* _Exercise requirements_
Copy the following items exactly as they appear, line by line.

* _Provided data_
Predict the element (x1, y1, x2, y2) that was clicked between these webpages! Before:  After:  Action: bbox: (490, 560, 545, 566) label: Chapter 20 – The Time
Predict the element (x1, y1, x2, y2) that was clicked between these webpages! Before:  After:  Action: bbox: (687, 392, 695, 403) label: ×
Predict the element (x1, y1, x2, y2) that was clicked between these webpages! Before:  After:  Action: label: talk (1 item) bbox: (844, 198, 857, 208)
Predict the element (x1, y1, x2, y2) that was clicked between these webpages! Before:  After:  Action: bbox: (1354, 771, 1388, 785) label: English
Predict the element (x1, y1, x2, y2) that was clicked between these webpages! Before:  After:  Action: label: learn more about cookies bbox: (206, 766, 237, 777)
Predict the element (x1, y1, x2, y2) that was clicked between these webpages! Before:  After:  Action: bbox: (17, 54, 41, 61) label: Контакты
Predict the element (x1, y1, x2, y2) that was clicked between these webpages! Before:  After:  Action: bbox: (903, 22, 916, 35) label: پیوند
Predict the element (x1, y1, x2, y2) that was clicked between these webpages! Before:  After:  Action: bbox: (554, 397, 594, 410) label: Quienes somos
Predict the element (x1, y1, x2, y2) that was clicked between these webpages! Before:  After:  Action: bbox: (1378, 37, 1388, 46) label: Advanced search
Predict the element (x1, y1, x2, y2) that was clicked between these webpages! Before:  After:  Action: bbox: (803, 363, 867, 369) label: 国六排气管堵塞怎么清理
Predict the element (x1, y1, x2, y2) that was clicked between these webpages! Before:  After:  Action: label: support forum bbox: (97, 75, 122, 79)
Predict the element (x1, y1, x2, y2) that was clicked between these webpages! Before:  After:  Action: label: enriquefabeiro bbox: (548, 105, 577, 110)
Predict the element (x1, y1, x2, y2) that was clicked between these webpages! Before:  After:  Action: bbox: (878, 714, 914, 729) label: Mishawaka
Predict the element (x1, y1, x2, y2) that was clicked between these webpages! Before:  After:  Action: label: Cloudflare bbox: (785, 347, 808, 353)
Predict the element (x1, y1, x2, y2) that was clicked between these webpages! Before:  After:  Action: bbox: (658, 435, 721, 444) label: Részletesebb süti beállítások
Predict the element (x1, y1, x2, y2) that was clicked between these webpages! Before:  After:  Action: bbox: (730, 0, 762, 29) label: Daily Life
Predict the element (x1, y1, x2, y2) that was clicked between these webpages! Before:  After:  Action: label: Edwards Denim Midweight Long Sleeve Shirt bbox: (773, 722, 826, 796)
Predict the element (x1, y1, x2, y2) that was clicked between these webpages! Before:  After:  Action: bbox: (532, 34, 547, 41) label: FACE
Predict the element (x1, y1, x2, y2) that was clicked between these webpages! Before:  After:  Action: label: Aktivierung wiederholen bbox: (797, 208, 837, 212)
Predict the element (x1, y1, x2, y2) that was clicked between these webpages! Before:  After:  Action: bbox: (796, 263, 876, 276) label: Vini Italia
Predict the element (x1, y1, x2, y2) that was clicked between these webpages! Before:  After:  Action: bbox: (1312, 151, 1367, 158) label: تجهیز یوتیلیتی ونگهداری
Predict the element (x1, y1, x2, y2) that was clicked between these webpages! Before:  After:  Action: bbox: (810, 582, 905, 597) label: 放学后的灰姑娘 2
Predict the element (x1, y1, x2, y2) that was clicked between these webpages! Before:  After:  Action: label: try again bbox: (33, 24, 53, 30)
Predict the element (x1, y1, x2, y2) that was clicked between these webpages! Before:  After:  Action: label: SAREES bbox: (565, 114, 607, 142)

* _Task output_
Predict the element (x1, y1, x2, y2) that was clicked between these webpages! Before:  After:  Action: bbox: (490, 560, 545, 566) label: Chapter 20 – The Time
Predict the element (x1, y1, x2, y2) that was clicked between these webpages! Before:  After:  Action: bbox: (687, 392, 695, 403) label: ×
Predict the element (x1, y1, x2, y2) that was clicked between these webpages! Before:  After:  Action: label: talk (1 item) bbox: (844, 198, 857, 208)
Predict the element (x1, y1, x2, y2) that was clicked between these webpages! Before:  After:  Action: bbox: (1354, 771, 1388, 785) label: English
Predict the element (x1, y1, x2, y2) that was clicked between these webpages! Before:  After:  Action: label: learn more about cookies bbox: (206, 766, 237, 777)
Predict the element (x1, y1, x2, y2) that was clicked between these webpages! Before:  After:  Action: bbox: (17, 54, 41, 61) label: Контакты
Predict the element (x1, y1, x2, y2) that was clicked between these webpages! Before:  After:  Action: bbox: (903, 22, 916, 35) label: پیوند
Predict the element (x1, y1, x2, y2) that was clicked between these webpages! Before:  After:  Action: bbox: (554, 397, 594, 410) label: Quienes somos
Predict the element (x1, y1, x2, y2) that was clicked between these webpages! Before:  After:  Action: bbox: (1378, 37, 1388, 46) label: Advanced search
Predict the element (x1, y1, x2, y2) that was clicked between these webpages! Before:  After:  Action: bbox: (803, 363, 867, 369) label: 国六排气管堵塞怎么清理
Predict the element (x1, y1, x2, y2) that was clicked between these webpages! Before:  After:  Action: label: support forum bbox: (97, 75, 122, 79)
Predict the element (x1, y1, x2, y2) that was clicked between these webpages! Before:  After:  Action: label: enriquefabeiro bbox: (548, 105, 577, 110)
Predict the element (x1, y1, x2, y2) that was clicked between these webpages! Before:  After:  Action: bbox: (878, 714, 914, 729) label: Mishawaka
Predict the element (x1, y1, x2, y2) that was clicked between these webpages! Before:  After:  Action: label: Cloudflare bbox: (785, 347, 808, 353)
Predict the element (x1, y1, x2, y2) that was clicked between these webpages! Before:  After:  Action: bbox: (658, 435, 721, 444) label: Részletesebb süti beállítások
Predict the element (x1, y1, x2, y2) that was clicked between these webpages! Before:  After:  Action: bbox: (730, 0, 762, 29) label: Daily Life
Predict the element (x1, y1, x2, y2) that was clicked between these webpages! Before:  After:  Action: label: Edwards Denim Midweight Long Sleeve Shirt bbox: (773, 722, 826, 796)
Predict the element (x1, y1, x2, y2) that was clicked between these webpages! Before:  After:  Action: bbox: (532, 34, 547, 41) label: FACE
Predict the element (x1, y1, x2, y2) that was clicked between these webpages! Before:  After:  Action: label: Aktivierung wiederholen bbox: (797, 208, 837, 212)
Predict the element (x1, y1, x2, y2) that was clicked between these webpages! Before:  After:  Action: bbox: (796, 263, 876, 276) label: Vini Italia
Predict the element (x1, y1, x2, y2) that was clicked between these webpages! Before:  After:  Action: bbox: (1312, 151, 1367, 158) label: تجهیز یوتیلیتی ونگهداری
Predict the element (x1, y1, x2, y2) that was clicked between these webpages! Before:  After:  Action: bbox: (810, 582, 905, 597) label: 放学后的灰姑娘 2
Predict the element (x1, y1, x2, y2) that was clicked between these webpages! Before:  After:  Action: label: try again bbox: (33, 24, 53, 30)
Predict the element (x1, y1, x2, y2) that was clicked between these webpages! Before:  After:  Action: label: SAREES bbox: (565, 114, 607, 142)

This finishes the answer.